* Aufgabe 1 *
Fasse den Text über den Marktbesuch mit Tee, Trockenfisch und Obst in zwei Sätzen zusammen.
* Aufgabe 2 *
Liefere eine Fortsetzung des Textes über den Marktbesuch, die direkt an seinen letzten Satz anschließt.

* Ausgangstext *
┄┄┄┄┄┄

Der Tee ist sehr süß, aber auch sehr lecker. Wir schmecken deutlich den fruchtigen Ceylon Zimt heraus, der den Tee zwar würzig macht, aber ihm keine Schärfe verleiht.
Der Tee-Stand ist ein beliebter Treffpunkt für die Menschen aus dem Viertel
Vom Trockenfischquatier geht es in eine große Markthalle im Kolonialstil. Wie viele der alten Gebäude ist es nicht gut in Schuss, aber es versprüht immer noch einen ganz eigenen Charme. In der Halle wird Obst und Gemüse gehandelt. Die Berge voller leuchtend bunter Früchte sind toll anzusehen. Ananas, Tomaten, Auberginen, Okraschoten. Alles aufgetürmt in hohen Bergen auf dem Boden oder auf alten Tischen.
Tasting Nr. 6: Obst aus Sri Lanka
Trockenfisch in allen Varianten
Wir bleiben an einem Stand stehen und kosten eine Mango. Eine Sorte, die wir bisher nicht kannten und die viel säuerlicher ist, als die gewöhnliche. Dann steht ein weiteres unbekanntes Gewächs auf dem Plan: der Custard Apple (übersetzt Pudding-Apfel). Die grünliche Frucht erinnert mit ihrer großschuppigen Schale ein wenig an eine Artischocke oder an das Ei eines Drachens. Drin steckt eine cremige weiße Masse und große schwarze Kerne, die man nicht mitessen darf. Die Creme ist angenehm süß und kaum fruchtig. Ich würde sehr gerne mal ein Dessert aus dieser Frucht probieren, denn sie schmeckt schon von Natur aus wie mit Schlagsahne verrührt.

┄┄┄┄┄┄

Gespeicherte Datensätze:
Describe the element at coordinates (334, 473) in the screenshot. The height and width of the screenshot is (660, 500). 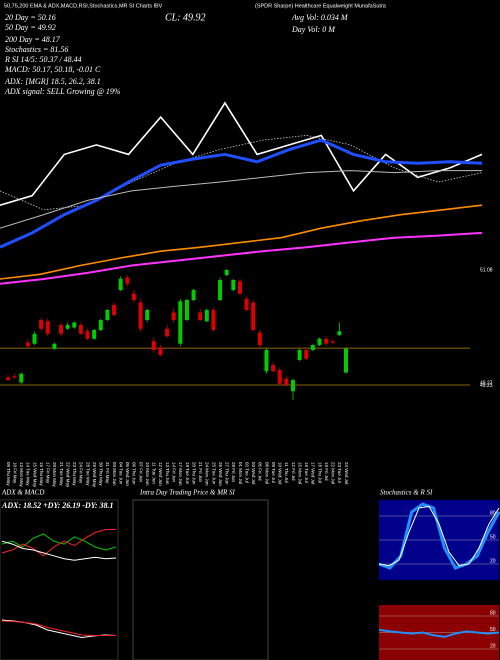
I see `x-tick-label: 22 Mon Jul` at that location.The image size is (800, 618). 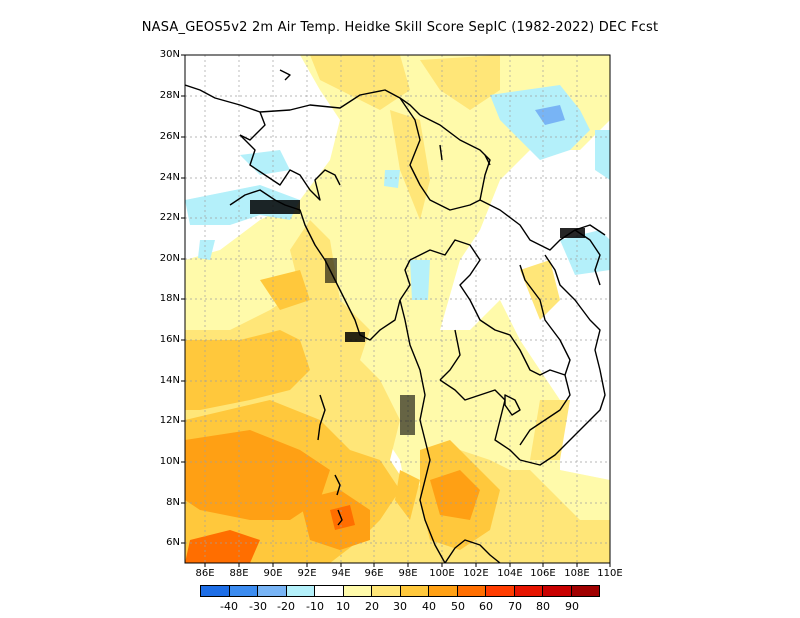 I want to click on lon-label-92e: 92E, so click(x=307, y=574).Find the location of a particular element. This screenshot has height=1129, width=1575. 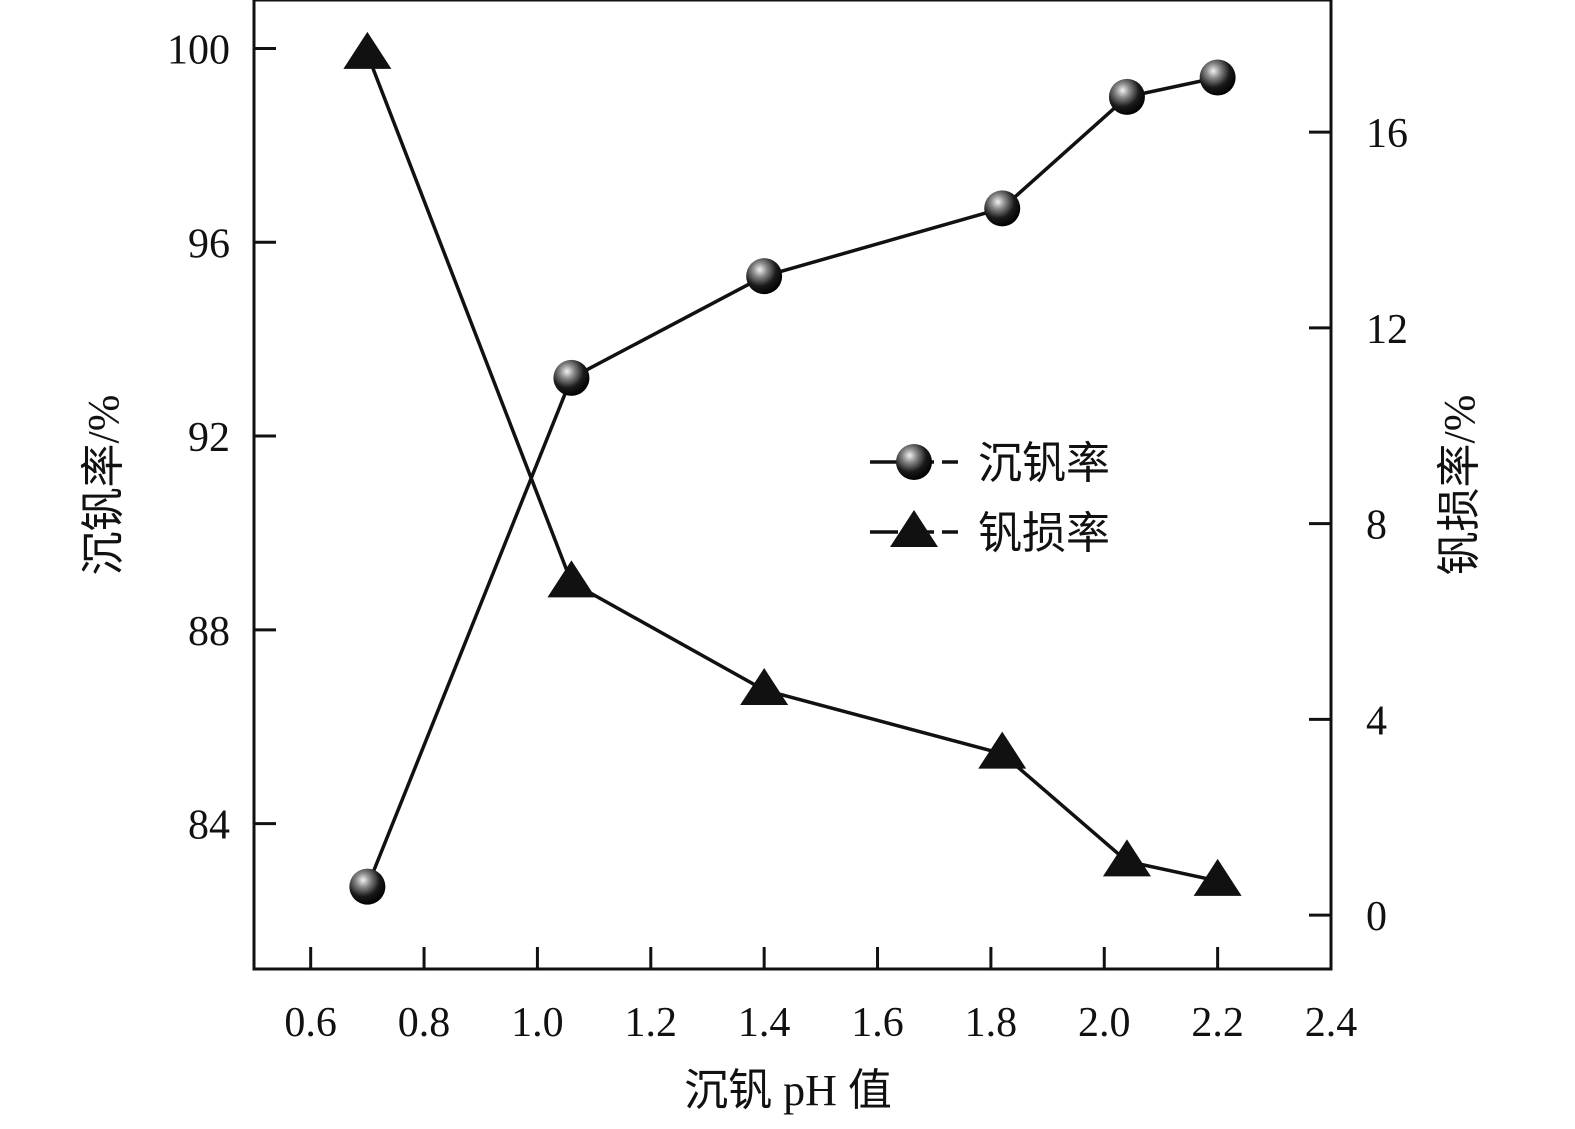

legend-label-vanadium-precipitation-rate: 沉钒率 is located at coordinates (1044, 464).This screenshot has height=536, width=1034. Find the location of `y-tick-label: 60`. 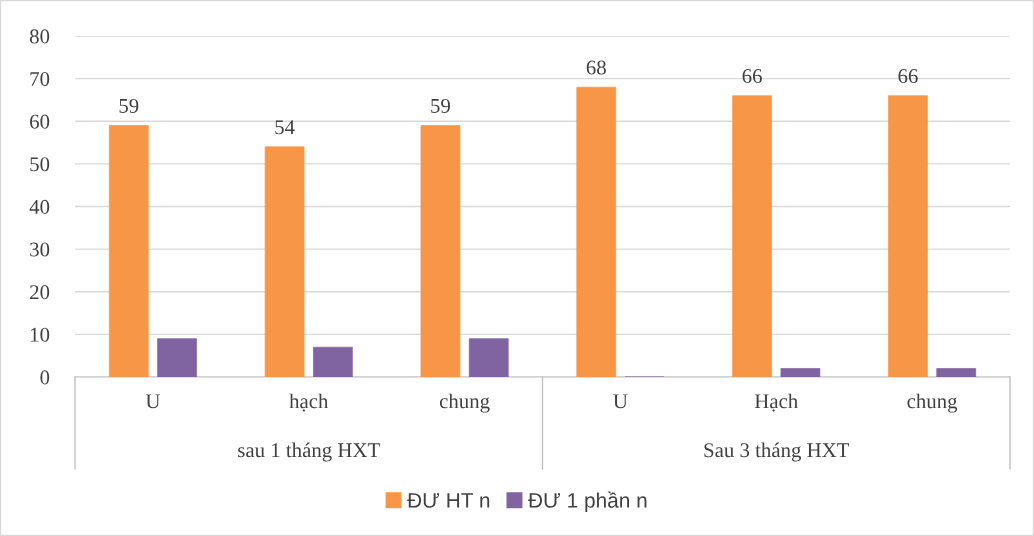

y-tick-label: 60 is located at coordinates (40, 122).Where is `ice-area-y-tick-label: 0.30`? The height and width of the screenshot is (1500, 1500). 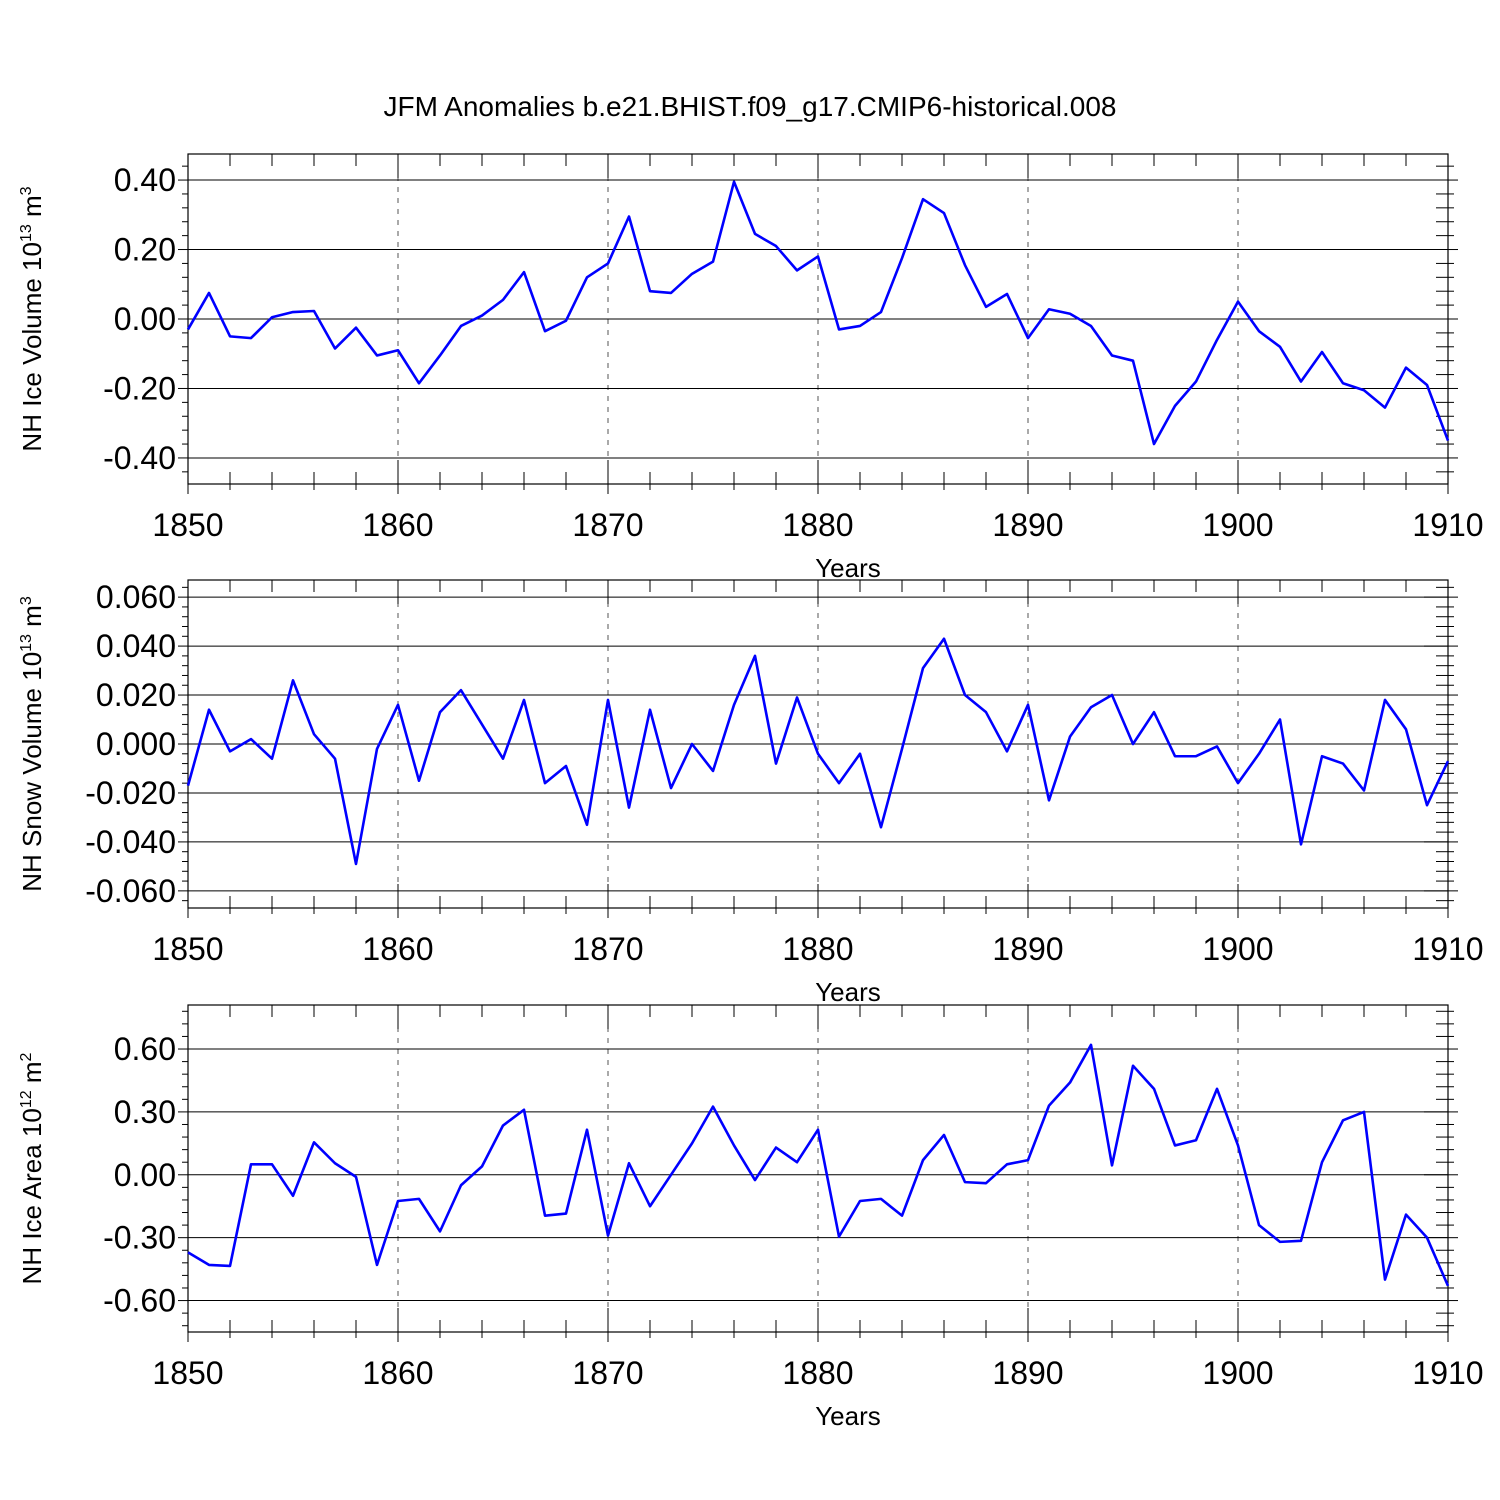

┄┄┄┄┄┄

* Lösung 1 *
Der Tee schmeckt sehr süß und lecker, wobei der Ceylon Zimt ihn würzig, aber nicht scharf macht, und anschließend geht es in eine nicht gut erhaltene, aber charmante Markthalle im Kolonialstil, in der Obst und Gemüse in hohen Bergen gehandelt wird. Dort werden eine unbekannte, deutlich säuerlichere Mango und ein Custard Apple gekostet, dessen cremige weiße Masse angenehm süß schmeckt und dessen große schwarze Kerne man nicht mitessen darf.

* Lösung 2 *
Zu guter Letzt kosten wir noch eine Mandarine. Sie ist klein, fest und grün. Damit sieht sie eher aus wie eine Limette, an die sie auch geschmacklich erinnert. Sie ist wahnsinnig sauer aber ebenfalls lecker.
Die heimische Mandarinen-Sorte ist klein, fest, grün und sauer
Tasting Nr. 7: Eingelegte Spezialitäten
Jeder der schon mal eine nicht eingelegte Olive gegessen hat, weiß warum das keine gute Idee ist
Nachdem uns Miyuru in der Markthalle noch einen Stand mit typischen Küchenhelfern aus Sri Lanka gezeigt hat, steuern wir einen Straßenstand gegenüber der Halle an. Hier gibt es allerlei eingelegtes. Wir kosten frische Oliven, Guave, Woodapple und Ananas. Alles bestreut mit Chilli, Salz und Pfeffer. Bis auf die herzhafte Ananas begeistert uns das alles nicht. Vor allem die frischen Oliven sind sehr gewöhnungsbedürftig. Spätestens nach der zweiten Sorte schmecken wir dank der Schärfe aber ohnehin nicht mehr viel.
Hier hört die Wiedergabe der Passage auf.